LogisticRegression(C=100, class_weight=None, dual=False, fit_intercept=True,
                   intercept_scaling=1, l1_ratio=None, max_iter=100,
                   multi_class='auto', n_jobs=None, penalty='l2',
                   random_state=None, solver='lbfgs', tol=0.0001, verbose=0,
                   warm_start=False)
predictions = logistic_model.predict(test_data)

auc_score = roc_auc_score(y_test, predictions)
auc_score
0.972947048537426

Even we added three features, the ROC score does not improve much.

Also find the 10 smallest and 10 largest coefficients from the model

sorted_coef_index = logistic_model.coef_[0].argsort()
feature_names = np.array(vect.get_feature_names())
print('Smallest coefs:\n{}\n'.format(feature_names[sorted_coef_index[:10]]))
print('Largest coefs:\n{}'.format(feature_names[sorted_coef_index[:-11:-1]]))


Smallest coefs:
['..' 'i ' 'ca' 'if' ' i' '. ' 'if ' 't;' ' 6' ' if ']

Largest coefs:
['**' 'ww' '***' 'xt' 'co' '****' 'ex' 'uk' 'tone' 'ne']

By sorting the coefficients and looking at the ten smallest and ten largest coefficients, we can see the model has connected characters like '...', 'i', 'ca' to non spam documents.

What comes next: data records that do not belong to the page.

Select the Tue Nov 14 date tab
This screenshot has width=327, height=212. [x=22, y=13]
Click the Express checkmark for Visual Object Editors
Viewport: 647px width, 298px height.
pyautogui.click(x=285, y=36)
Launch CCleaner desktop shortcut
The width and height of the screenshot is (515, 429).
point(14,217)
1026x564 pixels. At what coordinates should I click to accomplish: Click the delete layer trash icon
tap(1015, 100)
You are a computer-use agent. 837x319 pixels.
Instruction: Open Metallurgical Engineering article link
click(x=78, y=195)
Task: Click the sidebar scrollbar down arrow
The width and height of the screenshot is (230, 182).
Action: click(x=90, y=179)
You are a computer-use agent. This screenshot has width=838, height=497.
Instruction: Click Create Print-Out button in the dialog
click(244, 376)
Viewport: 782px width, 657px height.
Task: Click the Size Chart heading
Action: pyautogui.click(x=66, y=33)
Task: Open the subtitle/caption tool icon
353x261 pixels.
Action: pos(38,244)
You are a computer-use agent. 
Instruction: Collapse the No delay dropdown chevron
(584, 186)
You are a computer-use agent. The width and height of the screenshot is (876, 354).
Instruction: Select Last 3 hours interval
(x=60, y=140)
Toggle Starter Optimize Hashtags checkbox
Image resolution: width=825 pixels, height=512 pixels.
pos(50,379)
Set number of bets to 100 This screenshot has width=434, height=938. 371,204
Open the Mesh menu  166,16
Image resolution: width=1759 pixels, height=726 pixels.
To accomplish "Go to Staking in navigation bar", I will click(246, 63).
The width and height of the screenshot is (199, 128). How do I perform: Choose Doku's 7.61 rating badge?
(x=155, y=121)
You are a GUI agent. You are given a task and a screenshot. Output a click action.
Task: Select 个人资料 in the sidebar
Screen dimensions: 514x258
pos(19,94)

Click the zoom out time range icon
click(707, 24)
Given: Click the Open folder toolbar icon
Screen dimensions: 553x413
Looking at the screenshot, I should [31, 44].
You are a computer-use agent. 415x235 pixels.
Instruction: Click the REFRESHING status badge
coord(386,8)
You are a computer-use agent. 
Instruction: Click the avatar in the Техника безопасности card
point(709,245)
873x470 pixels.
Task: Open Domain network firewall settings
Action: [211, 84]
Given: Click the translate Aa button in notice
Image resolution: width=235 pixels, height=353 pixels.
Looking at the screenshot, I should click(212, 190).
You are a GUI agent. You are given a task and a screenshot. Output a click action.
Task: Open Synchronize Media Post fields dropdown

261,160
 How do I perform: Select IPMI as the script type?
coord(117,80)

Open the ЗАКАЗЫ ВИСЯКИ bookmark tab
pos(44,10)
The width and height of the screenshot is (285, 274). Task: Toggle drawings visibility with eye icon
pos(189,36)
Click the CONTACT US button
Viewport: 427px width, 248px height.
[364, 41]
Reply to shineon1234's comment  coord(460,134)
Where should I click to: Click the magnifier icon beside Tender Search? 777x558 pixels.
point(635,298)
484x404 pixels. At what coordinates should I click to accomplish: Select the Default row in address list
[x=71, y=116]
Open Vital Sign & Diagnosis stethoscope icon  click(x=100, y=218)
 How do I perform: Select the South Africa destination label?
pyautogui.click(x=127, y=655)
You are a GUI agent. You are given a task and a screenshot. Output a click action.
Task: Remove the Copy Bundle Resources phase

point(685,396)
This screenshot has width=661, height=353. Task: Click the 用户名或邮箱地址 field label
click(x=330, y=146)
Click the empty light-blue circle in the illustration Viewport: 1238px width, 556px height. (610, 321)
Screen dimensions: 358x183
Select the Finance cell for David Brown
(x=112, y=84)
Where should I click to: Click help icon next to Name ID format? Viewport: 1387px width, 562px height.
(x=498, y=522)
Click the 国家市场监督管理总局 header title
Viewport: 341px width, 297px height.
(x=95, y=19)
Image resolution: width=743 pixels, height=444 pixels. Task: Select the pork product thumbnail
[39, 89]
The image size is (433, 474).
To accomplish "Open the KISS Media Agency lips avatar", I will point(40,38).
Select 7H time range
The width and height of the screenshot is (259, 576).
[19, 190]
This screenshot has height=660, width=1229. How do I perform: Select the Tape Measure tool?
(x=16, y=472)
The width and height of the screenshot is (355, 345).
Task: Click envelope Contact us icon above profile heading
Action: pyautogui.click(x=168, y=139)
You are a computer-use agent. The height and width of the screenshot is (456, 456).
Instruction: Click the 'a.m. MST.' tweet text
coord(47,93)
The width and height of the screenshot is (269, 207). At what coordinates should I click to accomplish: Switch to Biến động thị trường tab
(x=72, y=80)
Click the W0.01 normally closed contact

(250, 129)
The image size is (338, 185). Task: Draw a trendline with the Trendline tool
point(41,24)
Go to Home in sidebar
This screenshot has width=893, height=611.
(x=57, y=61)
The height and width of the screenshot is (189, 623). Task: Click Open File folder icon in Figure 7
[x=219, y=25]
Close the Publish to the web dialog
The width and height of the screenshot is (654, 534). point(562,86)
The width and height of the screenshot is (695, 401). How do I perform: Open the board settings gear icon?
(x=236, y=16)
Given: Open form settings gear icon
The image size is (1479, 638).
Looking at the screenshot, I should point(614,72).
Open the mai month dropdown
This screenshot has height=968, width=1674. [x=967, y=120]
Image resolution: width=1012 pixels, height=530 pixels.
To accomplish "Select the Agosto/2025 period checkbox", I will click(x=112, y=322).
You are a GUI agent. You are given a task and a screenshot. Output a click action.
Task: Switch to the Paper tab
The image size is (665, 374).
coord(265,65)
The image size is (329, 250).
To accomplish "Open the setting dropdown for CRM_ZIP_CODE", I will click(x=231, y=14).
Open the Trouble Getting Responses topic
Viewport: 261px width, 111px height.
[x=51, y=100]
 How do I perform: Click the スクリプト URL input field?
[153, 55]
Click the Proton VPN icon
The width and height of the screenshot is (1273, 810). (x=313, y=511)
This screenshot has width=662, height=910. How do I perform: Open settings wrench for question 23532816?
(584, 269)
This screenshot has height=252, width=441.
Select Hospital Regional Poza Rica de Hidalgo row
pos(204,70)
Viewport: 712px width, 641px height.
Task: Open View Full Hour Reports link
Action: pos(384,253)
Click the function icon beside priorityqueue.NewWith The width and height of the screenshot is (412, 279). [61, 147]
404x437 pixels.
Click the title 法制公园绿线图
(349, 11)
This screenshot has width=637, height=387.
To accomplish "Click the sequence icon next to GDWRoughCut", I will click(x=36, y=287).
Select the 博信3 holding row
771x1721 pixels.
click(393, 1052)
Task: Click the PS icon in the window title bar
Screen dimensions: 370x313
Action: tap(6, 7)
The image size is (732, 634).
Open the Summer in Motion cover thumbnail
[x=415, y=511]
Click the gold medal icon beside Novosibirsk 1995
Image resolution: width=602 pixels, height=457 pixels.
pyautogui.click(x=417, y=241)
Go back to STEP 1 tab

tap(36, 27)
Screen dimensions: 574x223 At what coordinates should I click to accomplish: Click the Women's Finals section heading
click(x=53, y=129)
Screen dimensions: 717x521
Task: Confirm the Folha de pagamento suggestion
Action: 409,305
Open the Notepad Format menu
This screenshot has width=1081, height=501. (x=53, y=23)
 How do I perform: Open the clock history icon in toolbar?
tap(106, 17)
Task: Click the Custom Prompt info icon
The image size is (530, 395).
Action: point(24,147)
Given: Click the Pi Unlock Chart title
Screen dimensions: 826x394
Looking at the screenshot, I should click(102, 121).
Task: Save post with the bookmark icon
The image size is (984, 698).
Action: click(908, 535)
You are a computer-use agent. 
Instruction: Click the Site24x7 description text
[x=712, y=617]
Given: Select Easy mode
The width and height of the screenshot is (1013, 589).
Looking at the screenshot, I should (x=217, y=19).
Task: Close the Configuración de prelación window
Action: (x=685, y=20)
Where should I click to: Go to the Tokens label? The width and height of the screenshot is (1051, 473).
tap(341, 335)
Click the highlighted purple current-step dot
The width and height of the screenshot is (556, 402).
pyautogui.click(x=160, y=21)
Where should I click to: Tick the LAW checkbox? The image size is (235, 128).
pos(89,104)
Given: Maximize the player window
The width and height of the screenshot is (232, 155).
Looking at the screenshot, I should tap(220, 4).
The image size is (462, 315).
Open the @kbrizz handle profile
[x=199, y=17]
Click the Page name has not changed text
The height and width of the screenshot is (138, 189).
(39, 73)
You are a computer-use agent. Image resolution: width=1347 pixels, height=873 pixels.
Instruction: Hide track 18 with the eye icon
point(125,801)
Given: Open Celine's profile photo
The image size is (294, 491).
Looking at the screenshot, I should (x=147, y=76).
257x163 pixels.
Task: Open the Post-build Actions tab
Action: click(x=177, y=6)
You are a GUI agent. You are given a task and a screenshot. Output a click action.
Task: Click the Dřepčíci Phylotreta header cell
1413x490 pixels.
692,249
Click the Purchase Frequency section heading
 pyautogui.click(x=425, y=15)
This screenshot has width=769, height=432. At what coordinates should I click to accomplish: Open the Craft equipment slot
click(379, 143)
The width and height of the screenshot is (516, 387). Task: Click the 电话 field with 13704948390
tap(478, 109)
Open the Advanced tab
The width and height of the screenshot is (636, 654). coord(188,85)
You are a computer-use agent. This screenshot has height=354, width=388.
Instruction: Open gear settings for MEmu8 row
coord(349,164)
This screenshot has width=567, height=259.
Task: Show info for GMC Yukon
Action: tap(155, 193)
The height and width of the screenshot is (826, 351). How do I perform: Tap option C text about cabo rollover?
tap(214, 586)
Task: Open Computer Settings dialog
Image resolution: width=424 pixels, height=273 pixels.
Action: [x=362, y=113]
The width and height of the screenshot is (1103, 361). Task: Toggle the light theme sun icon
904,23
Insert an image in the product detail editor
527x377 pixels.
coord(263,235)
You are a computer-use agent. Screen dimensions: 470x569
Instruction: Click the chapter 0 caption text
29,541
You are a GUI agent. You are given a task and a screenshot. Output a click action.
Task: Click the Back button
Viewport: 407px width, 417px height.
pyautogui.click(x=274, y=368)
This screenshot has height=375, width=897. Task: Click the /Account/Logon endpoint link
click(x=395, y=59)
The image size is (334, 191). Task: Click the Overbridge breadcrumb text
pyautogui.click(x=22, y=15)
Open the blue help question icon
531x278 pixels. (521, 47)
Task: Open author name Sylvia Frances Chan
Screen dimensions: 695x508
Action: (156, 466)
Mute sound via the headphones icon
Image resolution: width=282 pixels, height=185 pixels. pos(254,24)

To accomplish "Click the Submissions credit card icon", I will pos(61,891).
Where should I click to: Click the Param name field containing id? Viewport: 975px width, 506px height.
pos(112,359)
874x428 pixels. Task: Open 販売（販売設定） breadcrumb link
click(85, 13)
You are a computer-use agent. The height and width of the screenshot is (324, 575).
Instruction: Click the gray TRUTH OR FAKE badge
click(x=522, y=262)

And character like '**', 'ww' as spam documents.

Ending

In this post I have shared the principles of two classical text classification models, SVM and Naive Bayes Classifiers. Besides, I also showed a basic procedure of analyzing the text data.

  1. Read text file.
  2. Make an overall understanding of the data. Like the data size, the proportion of word's length in spam/not spam documents, etc. These could be potential additional features to the modelling.
  3. Vectorize and transform the data for modelling.
  4. Build the model and calculate the evaluation metric.
  5. Improve models' prediction performance by adding features and tring different ways of vectorization and transformation.

Please note that I did not use lemmatization to the features in this study. However, I believe that it is very likely that the prediction performance will be improved after lemmatization.

The biggest challenge for me when doing the text classification is not building models, but to comprehend the functions of vectorizer and transform. Besides, it is important to review basic Regex functions because they are important to the text classification tasks.

Prudence is a fountain of life to the prudent.